Hi,
When I tried to change the hbase table name into other names, from the
default "webpage" into "nutch_test_table" for example, I found there are
one inconsistency between configuration value and the code.
in the nutch-default, it has:
<property>
<name>storage.schema</name>
<value>webpage</value>
<description>This value holds the schema name used for Nutch web db.
Note that Nutch ignores the value in the gora mapping files, and uses
this as the schema name.
</description>
</property>
but in the code:
src/java/org/apache/nutch/storage/StorageUtils.java:
schema = conf.get("storage.schema.webpage", "webpage");
Whenever I changed the name in config, it always will use webpage as schema
and get the following warning:
"
store.HBaseStore - Keyclass and nameclass match but mismatching table names
mappingfile schema is 'nutch_test_table' vs actual schema 'webpage' ,
assuming they are the same.
""
When I change the code into:
Index: src/java/org/apache/nutch/storage/StorageUtils.java
===================================================================
--- src/java/org/apache/nutch/storage/StorageUtils.java (revision 1357962)

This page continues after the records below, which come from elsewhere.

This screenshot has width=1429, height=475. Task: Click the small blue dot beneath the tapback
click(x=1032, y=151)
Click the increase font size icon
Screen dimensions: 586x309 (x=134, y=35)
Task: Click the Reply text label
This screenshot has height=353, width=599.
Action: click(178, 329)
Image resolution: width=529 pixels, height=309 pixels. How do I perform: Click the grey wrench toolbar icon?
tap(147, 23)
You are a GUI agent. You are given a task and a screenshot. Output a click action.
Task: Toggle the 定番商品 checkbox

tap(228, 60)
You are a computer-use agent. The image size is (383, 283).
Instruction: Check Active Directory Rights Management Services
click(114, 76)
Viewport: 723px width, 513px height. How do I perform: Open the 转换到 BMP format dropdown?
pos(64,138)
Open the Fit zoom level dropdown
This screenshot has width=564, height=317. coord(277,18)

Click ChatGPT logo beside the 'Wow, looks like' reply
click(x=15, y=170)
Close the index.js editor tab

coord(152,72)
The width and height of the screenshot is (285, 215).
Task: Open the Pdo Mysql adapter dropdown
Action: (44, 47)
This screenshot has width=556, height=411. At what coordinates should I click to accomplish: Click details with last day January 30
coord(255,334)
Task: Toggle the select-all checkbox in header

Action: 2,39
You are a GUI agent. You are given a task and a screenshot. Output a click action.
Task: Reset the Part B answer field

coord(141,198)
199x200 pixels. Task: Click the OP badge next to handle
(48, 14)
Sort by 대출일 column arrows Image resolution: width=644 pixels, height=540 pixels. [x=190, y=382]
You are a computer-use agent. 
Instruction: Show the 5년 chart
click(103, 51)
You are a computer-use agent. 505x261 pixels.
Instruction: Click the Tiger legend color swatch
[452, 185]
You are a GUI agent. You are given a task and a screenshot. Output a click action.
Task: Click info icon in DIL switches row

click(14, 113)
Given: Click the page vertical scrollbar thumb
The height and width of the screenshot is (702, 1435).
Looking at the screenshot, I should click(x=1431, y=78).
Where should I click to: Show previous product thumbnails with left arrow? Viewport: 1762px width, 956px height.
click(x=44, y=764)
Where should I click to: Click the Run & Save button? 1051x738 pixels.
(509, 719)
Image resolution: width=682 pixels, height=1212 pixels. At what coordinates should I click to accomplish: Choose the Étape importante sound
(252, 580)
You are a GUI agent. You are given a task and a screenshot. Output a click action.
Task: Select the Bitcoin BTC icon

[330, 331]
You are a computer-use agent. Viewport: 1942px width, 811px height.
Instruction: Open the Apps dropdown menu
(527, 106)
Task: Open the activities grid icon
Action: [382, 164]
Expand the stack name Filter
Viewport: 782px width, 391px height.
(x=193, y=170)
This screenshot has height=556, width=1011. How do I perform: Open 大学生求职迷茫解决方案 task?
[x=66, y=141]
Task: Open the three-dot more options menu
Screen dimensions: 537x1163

+++ src/java/org/apache/nutch/storage/StorageUtils.java (working copy)
@@ -51,7 +51,7 @@
String schema = null;
if (WebPage.class.equals(persistentClass)) {
- schema = conf.get("storage.schema.webpage", "webpage");
+ schema = conf.get("storage.schema", "webpage");
} else if (Host.class.equals(persistentClass)) {
schema = conf.get("storage.schema.host", "host");
} else {
It works well. I think we should change either the code or default config
items. Not sure it's a known problem or it's just not recommended to use
other tables.
Tianwei